Bennet
Gebken
Universität Paderborn
First- and second-order descent methods for nonsmooth optimization based on deterministic gradient sampling
Abstract.
In nonsmooth optimization, it is well known that the classical gradient is not a suitable object for describing the local behavior of a function. Instead, generalized derivatives from nonsmooth analysis, like the Clarke subdifferential, have to be employed. While in theory, the Clarke subdifferential inherits many useful properties from the classical gradient, there is a large discrepancy in practice: It is unstable, and for a general locally Lipschitz continuous function, it is impossible to compute. Thus, in practice, the Clarke subdifferential has to be approximated.

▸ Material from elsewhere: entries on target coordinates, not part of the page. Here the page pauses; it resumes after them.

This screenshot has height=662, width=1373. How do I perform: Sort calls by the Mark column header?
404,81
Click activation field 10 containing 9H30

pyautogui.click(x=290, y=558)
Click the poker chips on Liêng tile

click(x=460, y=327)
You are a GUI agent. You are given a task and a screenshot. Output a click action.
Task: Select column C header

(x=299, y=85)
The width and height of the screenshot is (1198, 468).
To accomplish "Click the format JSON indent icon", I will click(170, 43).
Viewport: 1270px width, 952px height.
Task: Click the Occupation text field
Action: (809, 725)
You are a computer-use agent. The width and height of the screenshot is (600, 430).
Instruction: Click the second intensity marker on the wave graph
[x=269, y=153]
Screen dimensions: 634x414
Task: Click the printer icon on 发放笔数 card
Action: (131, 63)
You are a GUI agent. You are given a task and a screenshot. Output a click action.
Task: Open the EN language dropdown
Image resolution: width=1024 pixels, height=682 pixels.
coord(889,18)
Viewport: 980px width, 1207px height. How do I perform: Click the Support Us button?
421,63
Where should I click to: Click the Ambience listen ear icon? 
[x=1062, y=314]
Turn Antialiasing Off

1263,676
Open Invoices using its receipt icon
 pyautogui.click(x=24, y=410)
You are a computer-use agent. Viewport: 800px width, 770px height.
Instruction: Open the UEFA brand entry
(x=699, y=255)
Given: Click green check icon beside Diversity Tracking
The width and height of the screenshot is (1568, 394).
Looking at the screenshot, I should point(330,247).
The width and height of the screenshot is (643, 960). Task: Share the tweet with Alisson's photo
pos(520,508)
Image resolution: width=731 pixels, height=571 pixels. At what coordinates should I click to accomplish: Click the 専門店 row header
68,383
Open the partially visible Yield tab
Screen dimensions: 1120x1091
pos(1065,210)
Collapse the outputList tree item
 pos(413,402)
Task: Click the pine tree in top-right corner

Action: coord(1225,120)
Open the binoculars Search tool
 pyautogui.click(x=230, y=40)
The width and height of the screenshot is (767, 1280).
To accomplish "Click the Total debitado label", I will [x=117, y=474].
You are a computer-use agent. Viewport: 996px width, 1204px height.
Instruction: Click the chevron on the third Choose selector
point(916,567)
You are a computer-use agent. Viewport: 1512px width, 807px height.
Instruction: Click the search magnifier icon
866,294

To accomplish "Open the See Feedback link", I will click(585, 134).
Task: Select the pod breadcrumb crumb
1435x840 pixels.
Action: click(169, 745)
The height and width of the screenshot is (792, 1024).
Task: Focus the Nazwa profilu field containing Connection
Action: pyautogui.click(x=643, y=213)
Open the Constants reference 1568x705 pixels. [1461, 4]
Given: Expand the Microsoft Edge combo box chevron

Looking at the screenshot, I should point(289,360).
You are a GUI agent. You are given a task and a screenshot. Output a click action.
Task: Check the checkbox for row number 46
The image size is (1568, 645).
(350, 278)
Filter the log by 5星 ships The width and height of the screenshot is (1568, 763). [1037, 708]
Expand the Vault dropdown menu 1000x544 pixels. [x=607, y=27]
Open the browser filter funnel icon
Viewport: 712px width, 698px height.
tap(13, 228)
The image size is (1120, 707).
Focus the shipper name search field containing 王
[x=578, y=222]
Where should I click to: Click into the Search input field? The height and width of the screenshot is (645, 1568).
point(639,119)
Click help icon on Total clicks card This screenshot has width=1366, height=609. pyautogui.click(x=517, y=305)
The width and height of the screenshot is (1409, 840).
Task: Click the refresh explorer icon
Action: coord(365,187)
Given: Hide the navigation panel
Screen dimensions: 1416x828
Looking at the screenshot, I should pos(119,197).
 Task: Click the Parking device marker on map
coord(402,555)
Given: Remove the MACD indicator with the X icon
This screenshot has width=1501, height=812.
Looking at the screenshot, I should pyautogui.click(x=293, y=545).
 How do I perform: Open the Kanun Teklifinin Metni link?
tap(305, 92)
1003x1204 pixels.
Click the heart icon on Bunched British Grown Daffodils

A simple strategy to achieve this, known as gradient sampling, is based on approximating it by taking the convex hull of classical gradients evaluated at smooth points from a small neighborhood of a given point. In this talk, I will present two descent methods for nonsmooth optimization that are based on this idea. However, in contrast to the standard gradient sampling approach, where the gradients are sampled randomly, both methods will be deterministic. I will begin with a first-order method, where new gradients are computed using a bisection subroutine. Afterwards, I will demonstrate how the gradient sampling methodology can be generalized to second-order derivates by sampling Hessian matrices in addition to gradients. This will lead to a second-order descent method that, at least in numerical experiments, shows a high speed of convergence.